The whole of the data is to be reproduced exactly.

· · · · · · ·

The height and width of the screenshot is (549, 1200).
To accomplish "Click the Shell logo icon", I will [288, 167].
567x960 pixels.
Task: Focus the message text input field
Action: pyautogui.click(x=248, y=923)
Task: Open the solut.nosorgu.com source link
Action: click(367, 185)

· · · · · · ·

Answer below ::
The height and width of the screenshot is (549, 1200).
To accomplish "Click the Shell logo icon", I will [288, 167].
567x960 pixels.
Task: Focus the message text input field
Action: pyautogui.click(x=248, y=923)
Task: Open the solut.nosorgu.com source link
Action: click(367, 185)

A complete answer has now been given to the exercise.